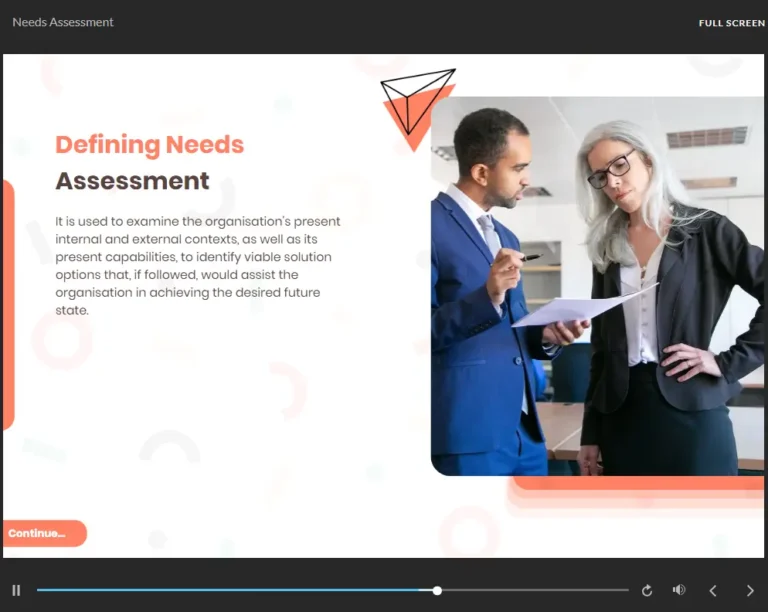Screen dimensions: 768x612
Task: Click the paper document held in photo
Action: click(580, 308)
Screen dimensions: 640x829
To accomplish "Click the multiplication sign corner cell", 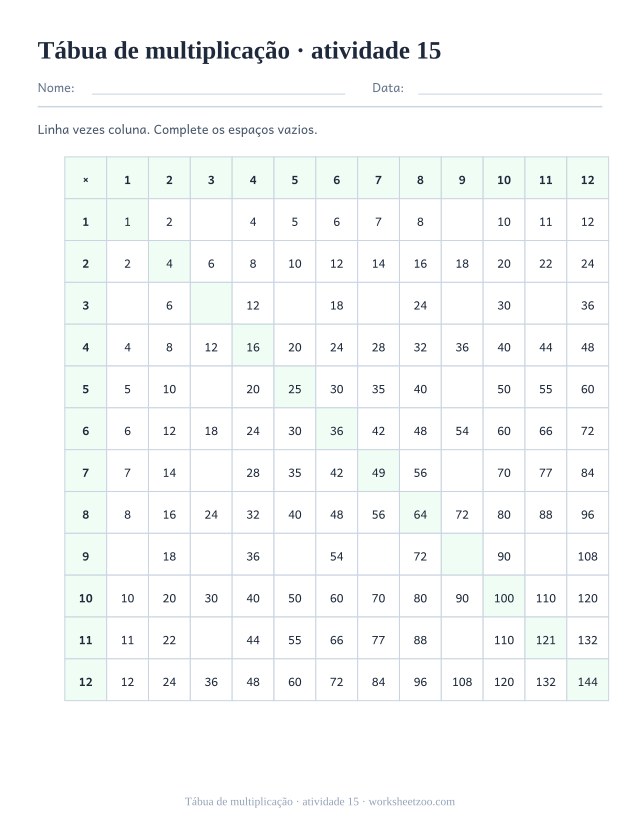I will pos(86,180).
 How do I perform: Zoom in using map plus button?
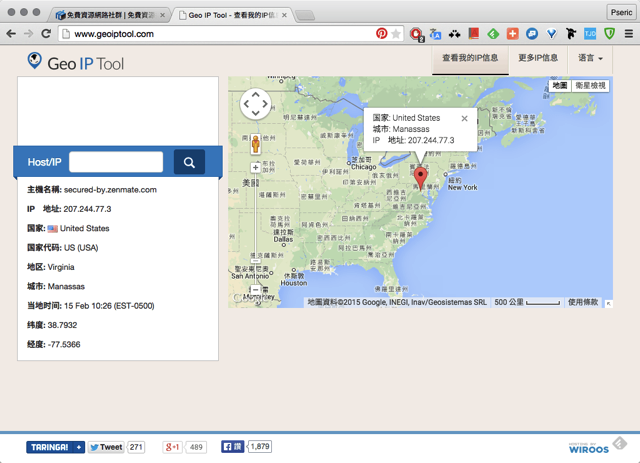255,168
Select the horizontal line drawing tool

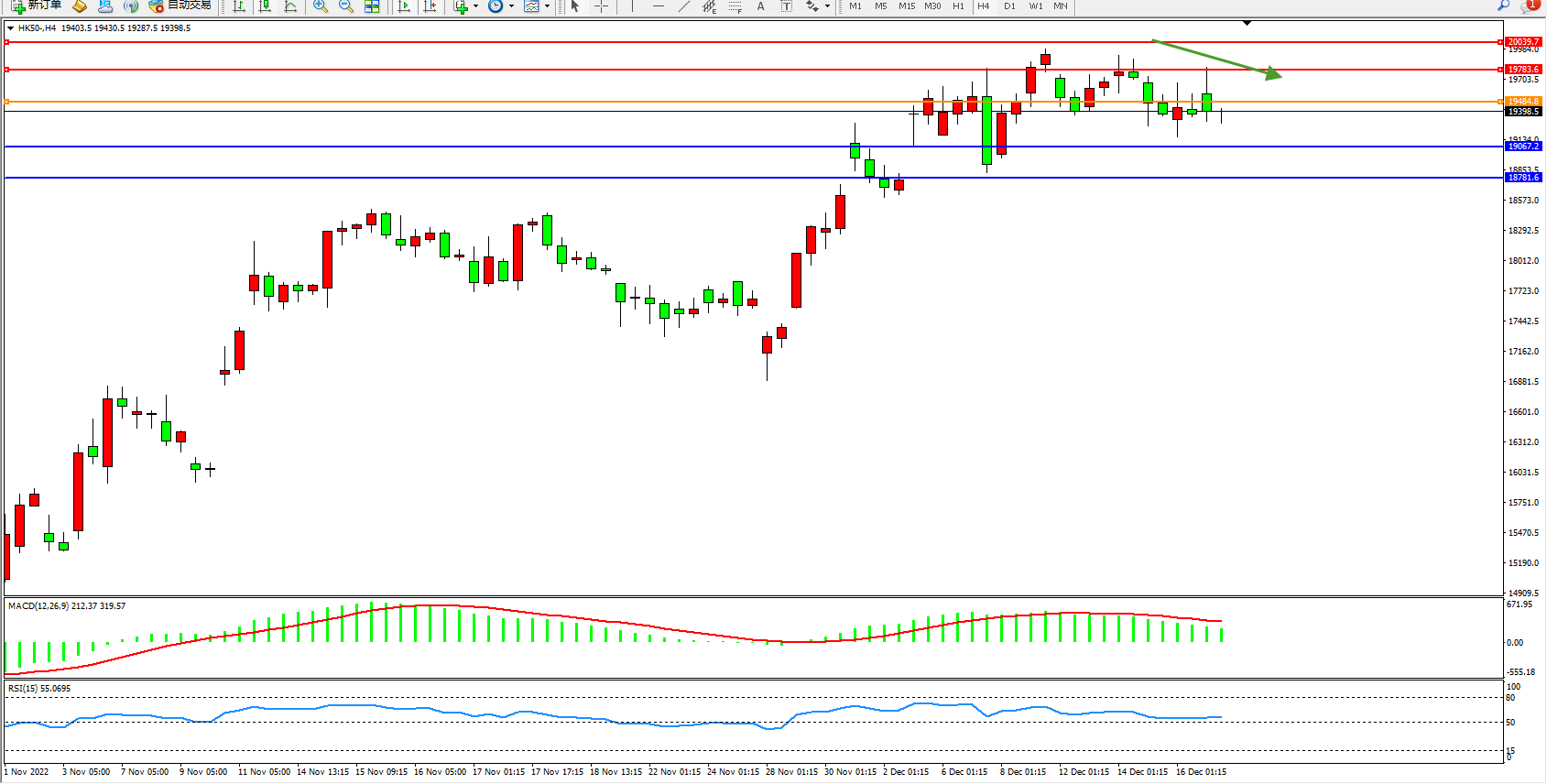(x=658, y=6)
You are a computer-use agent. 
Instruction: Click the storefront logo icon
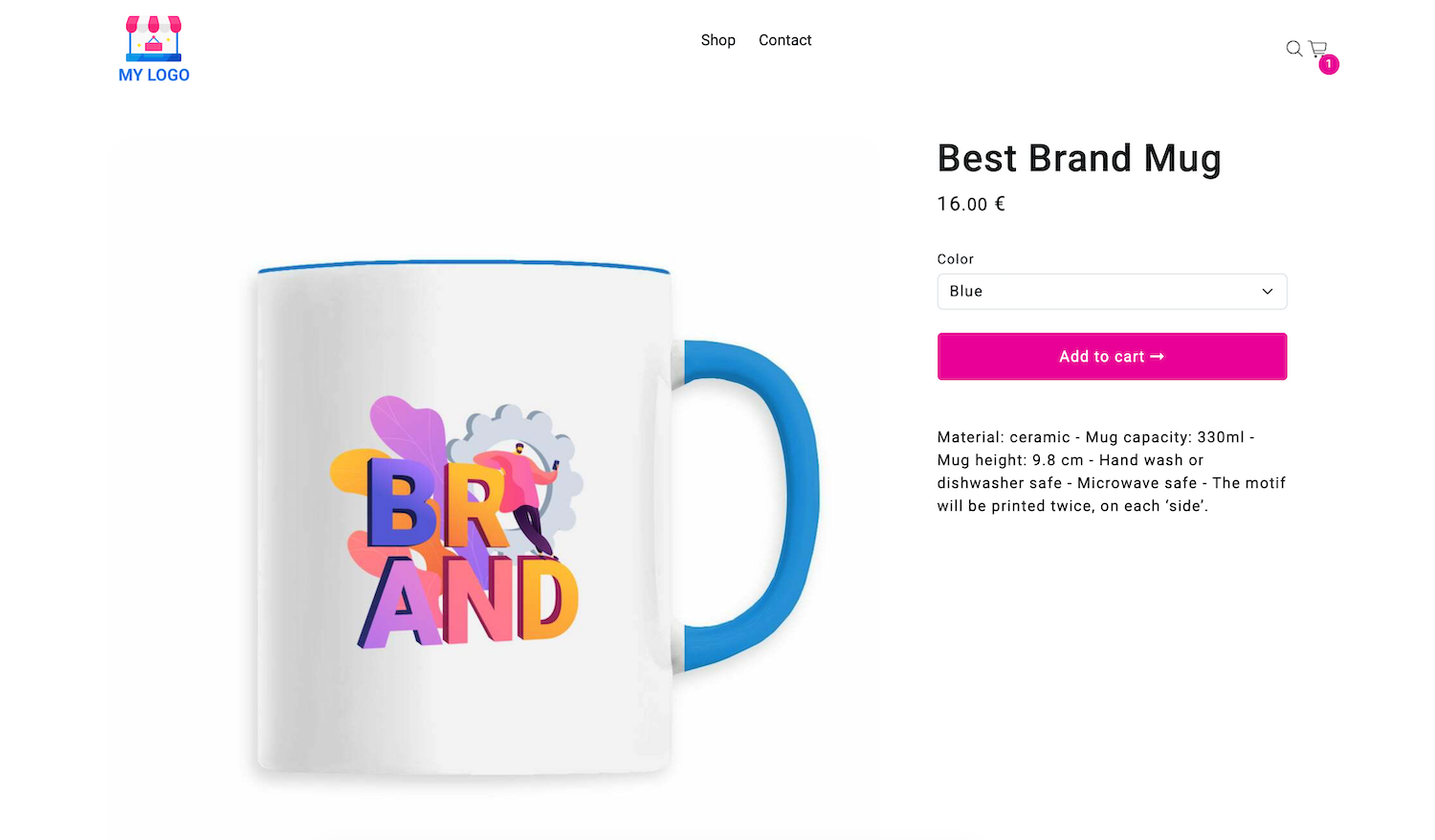pyautogui.click(x=154, y=38)
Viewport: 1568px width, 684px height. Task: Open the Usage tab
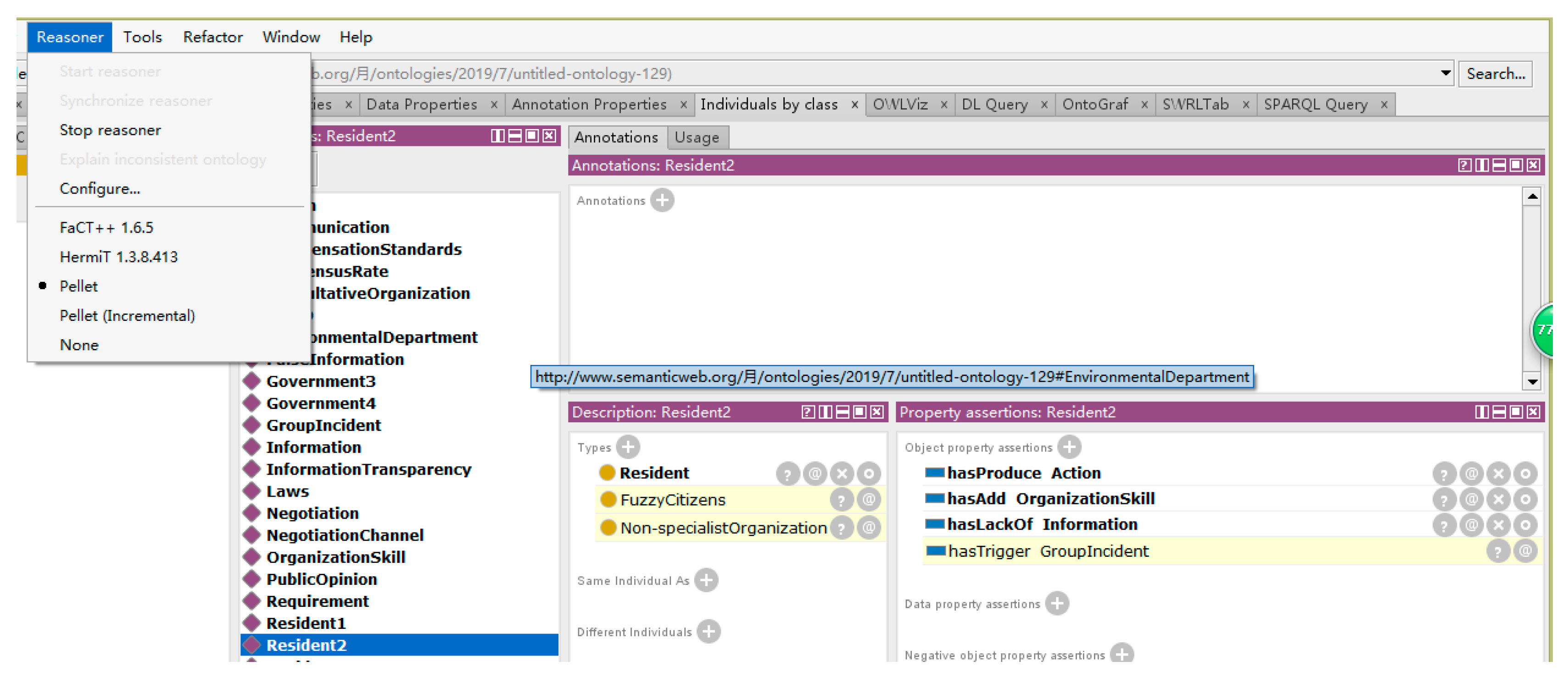click(696, 138)
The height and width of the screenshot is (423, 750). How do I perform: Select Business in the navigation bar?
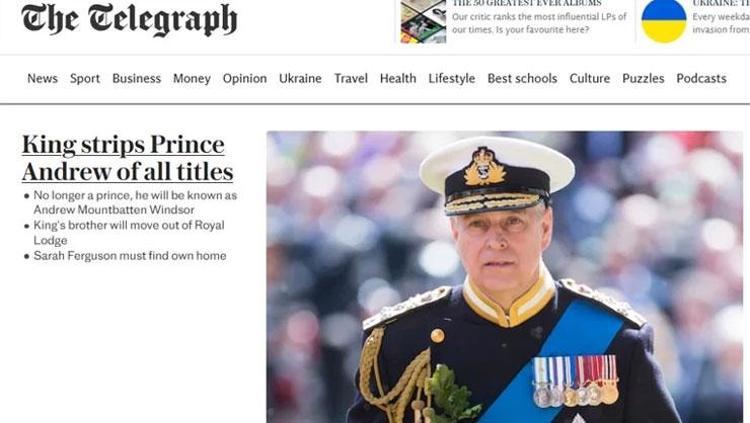click(x=136, y=78)
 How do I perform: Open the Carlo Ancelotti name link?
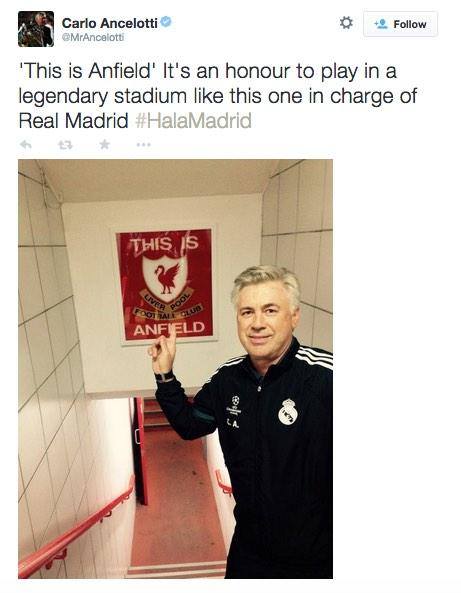click(x=110, y=23)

[ASSIGNMENT]:
Only the lines from the one holding "How do I perform: Open" through the last line of the records should be output, please, exactly and without any pictures.

[RESULT BELOW]:
 How do I perform: Open the Carlo Ancelotti name link?
click(x=110, y=23)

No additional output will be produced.